The Origin Story Nobody Asked For
Envy Genetics sat around a lab table and said, "What if we made a strain that couldn't decide if it wanted to sedate you or send you to space?" Thus Fang was born—a Frankenstein's monster of indica couch glue and sativa panic attacks. Named after the thing that bites you, because that's essentially what it does to your afternoon plans.
Effects: Choose Your Own Disaster
The high starts with a cerebral smack that makes you question why you ever agreed to socialize, followed by a body melt that answers with "you're not." Users report feeling simultaneously energized enough to clean their entire apartment and relaxed enough to forget why they walked into it. It's like being drunk on productivity while paralyzed by indecision. The comedown is gentle, mostly because you've forgotten what you were supposed to be doing anyway.
Flavor Profile: Goth Garden Salad
Fang tastes like someone blended pine needles, dark chocolate, and your high school regrets. The aroma hits you with earthy notes that scream "I have my life together" while the undertones of skunky sweetness whisper "just kidding." It's what a forest would smell like if that forest had unresolved trauma and a gym membership it never uses.
Growing: A Hobby for People Who Hate Money
This strain grows like it's got something to prove—dense, purple-tinged buds that look like they belong in a jewelry store rather than your closet grow op. The trichome coverage is so thick you'll need sunglasses just to trim it. Yields are generous, mostly because the plant knows you're going to need to smoke a lot to figure out what the hell just happened. Flowering time is 8-9 weeks, giving you just enough time to question every life choice that led to becoming a basement botanist.
Medical Benefits (According to Your Cousin)

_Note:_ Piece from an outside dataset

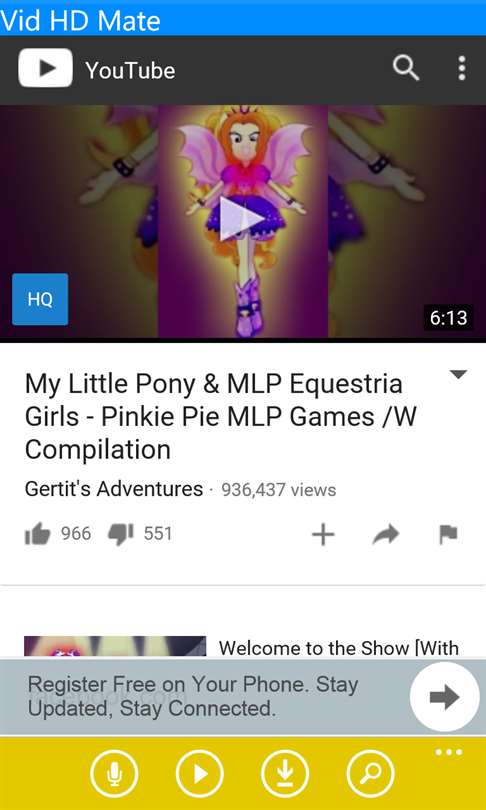Play the video with center play button
The height and width of the screenshot is (810, 486).
point(242,219)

Fang allegedly helps with anxiety, depression, and the crushing weight of capitalism. It's particularly effective for patients who need to be functional but also want to wonder if their cat is judging them. Some users report relief from chronic pain, while others report chronic overthinking about whether they left the stove on. Side effects include forgetting what you were just talking about and an intense desire to reorganize your spice rack by color.
Who Should Smoke This
Perfect for the indecisive stoner who can't choose between going out or staying in—Fang chooses for you by making both options equally confusing. Ideal for creative types who need inspiration but also need to be talked off the ledge of that inspiration. Not recommended for people who have actual responsibilities or anyone who needs to remember where they put their keys in the next 3-4 hours.